About this task:
For the listing that follows, give again exactly the lines from the one with "c2: Önkioldó (37, 1080)" to the one with "d15: Képkeret (38, 1398)", including both.

Given data:
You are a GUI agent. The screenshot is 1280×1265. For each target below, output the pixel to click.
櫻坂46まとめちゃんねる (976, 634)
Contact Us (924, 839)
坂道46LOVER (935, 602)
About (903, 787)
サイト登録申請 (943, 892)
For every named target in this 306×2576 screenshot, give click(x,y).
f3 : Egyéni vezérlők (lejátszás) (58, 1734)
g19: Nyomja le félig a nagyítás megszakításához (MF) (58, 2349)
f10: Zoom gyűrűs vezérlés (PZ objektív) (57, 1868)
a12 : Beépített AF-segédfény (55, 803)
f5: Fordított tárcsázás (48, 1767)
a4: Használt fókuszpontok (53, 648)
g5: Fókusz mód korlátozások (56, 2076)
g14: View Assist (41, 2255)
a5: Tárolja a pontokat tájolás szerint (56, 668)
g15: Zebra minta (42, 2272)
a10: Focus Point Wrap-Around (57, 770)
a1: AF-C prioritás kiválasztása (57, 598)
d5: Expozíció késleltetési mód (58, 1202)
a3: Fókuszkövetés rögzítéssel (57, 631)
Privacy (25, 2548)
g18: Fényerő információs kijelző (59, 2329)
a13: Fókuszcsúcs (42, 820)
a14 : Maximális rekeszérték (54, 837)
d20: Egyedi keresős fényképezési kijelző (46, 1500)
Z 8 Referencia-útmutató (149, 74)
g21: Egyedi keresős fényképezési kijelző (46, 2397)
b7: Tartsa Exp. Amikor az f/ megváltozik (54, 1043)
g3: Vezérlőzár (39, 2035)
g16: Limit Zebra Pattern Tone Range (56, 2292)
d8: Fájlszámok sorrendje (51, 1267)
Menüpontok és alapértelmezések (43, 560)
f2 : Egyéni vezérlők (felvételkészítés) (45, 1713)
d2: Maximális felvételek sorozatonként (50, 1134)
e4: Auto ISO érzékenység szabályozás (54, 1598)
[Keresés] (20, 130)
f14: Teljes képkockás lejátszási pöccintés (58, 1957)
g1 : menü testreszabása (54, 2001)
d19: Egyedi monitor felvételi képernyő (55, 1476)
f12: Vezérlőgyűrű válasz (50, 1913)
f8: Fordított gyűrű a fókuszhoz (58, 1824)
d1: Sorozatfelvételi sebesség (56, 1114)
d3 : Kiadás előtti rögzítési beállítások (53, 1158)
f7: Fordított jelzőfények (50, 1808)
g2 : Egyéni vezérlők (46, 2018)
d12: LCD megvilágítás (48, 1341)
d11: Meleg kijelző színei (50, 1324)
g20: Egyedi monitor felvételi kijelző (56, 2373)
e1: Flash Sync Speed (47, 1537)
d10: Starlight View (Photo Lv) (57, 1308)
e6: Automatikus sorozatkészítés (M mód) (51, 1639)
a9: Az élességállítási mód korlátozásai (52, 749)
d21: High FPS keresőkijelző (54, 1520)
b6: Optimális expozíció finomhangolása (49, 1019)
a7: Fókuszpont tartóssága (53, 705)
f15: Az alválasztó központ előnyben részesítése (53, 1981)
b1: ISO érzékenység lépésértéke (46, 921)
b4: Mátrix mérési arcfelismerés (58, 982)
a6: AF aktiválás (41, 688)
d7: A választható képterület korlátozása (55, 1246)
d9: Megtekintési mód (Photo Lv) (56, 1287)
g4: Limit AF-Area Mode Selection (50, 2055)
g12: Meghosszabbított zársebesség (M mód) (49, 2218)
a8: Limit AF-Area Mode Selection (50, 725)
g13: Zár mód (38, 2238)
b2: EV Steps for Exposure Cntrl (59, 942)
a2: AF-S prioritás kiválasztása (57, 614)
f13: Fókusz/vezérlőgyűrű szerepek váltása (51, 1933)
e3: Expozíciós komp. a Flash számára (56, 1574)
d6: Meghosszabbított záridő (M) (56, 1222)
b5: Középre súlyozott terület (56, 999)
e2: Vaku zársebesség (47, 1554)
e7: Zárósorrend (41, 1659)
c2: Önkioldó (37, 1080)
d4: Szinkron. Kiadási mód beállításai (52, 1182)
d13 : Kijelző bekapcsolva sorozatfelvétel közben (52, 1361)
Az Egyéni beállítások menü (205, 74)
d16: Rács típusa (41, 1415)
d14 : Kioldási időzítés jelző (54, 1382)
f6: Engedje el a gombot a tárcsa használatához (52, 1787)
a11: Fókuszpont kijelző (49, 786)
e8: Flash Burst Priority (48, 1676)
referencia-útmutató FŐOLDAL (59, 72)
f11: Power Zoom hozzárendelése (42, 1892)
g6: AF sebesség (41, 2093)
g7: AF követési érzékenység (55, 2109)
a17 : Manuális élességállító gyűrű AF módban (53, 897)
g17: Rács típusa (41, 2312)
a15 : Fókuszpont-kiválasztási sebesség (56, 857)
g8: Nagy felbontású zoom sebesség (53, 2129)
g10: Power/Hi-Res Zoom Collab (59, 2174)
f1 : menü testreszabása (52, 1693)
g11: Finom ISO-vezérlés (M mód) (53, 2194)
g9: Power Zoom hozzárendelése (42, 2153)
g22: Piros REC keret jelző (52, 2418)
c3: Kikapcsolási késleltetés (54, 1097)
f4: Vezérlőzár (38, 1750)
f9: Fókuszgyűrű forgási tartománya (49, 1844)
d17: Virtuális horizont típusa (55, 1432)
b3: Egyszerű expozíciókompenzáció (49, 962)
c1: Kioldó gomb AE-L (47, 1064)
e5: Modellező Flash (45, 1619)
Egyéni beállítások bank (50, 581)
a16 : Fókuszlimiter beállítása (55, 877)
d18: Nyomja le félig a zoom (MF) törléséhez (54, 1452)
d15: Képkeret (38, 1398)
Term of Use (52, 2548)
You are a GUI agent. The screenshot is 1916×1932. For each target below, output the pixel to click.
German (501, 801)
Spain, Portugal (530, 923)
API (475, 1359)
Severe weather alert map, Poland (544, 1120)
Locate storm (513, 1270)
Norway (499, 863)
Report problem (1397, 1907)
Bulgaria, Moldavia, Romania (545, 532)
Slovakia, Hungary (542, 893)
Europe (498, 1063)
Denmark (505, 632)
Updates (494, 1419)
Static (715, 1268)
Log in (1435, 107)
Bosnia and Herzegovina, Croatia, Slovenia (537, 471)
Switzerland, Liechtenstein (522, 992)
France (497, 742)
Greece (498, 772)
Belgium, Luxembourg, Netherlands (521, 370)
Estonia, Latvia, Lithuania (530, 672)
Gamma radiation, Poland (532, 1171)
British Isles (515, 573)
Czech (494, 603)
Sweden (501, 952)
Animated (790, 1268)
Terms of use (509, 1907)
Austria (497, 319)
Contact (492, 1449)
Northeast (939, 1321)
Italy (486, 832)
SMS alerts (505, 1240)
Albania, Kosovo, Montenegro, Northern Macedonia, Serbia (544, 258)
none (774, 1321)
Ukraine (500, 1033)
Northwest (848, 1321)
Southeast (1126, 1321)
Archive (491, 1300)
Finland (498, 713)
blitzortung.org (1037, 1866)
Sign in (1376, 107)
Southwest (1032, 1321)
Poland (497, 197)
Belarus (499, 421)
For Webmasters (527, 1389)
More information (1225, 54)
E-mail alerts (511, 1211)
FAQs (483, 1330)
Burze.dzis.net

Your response:
c2: Önkioldó (37, 1080)
d4: Szinkron. Kiadási mód beállításai (52, 1182)
d13 : Kijelző bekapcsolva sorozatfelvétel közben (52, 1361)
Az Egyéni beállítások menü (205, 74)
d16: Rács típusa (41, 1415)
d14 : Kioldási időzítés jelző (54, 1382)
f6: Engedje el a gombot a tárcsa használatához (52, 1787)
a11: Fókuszpont kijelző (49, 786)
e8: Flash Burst Priority (48, 1676)
referencia-útmutató FŐOLDAL (59, 72)
f11: Power Zoom hozzárendelése (42, 1892)
g6: AF sebesség (41, 2093)
g7: AF követési érzékenység (55, 2109)
a17 : Manuális élességállító gyűrű AF módban (53, 897)
g17: Rács típusa (41, 2312)
a15 : Fókuszpont-kiválasztási sebesség (56, 857)
g8: Nagy felbontású zoom sebesség (53, 2129)
g10: Power/Hi-Res Zoom Collab (59, 2174)
f1 : menü testreszabása (52, 1693)
g11: Finom ISO-vezérlés (M mód) (53, 2194)
g9: Power Zoom hozzárendelése (42, 2153)
g22: Piros REC keret jelző (52, 2418)
c3: Kikapcsolási késleltetés (54, 1097)
f4: Vezérlőzár (38, 1750)
f9: Fókuszgyűrű forgási tartománya (49, 1844)
d17: Virtuális horizont típusa (55, 1432)
b3: Egyszerű expozíciókompenzáció (49, 962)
c1: Kioldó gomb AE-L (47, 1064)
e5: Modellező Flash (45, 1619)
Egyéni beállítások bank (50, 581)
a16 : Fókuszlimiter beállítása (55, 877)
d18: Nyomja le félig a zoom (MF) törléséhez (54, 1452)
d15: Képkeret (38, 1398)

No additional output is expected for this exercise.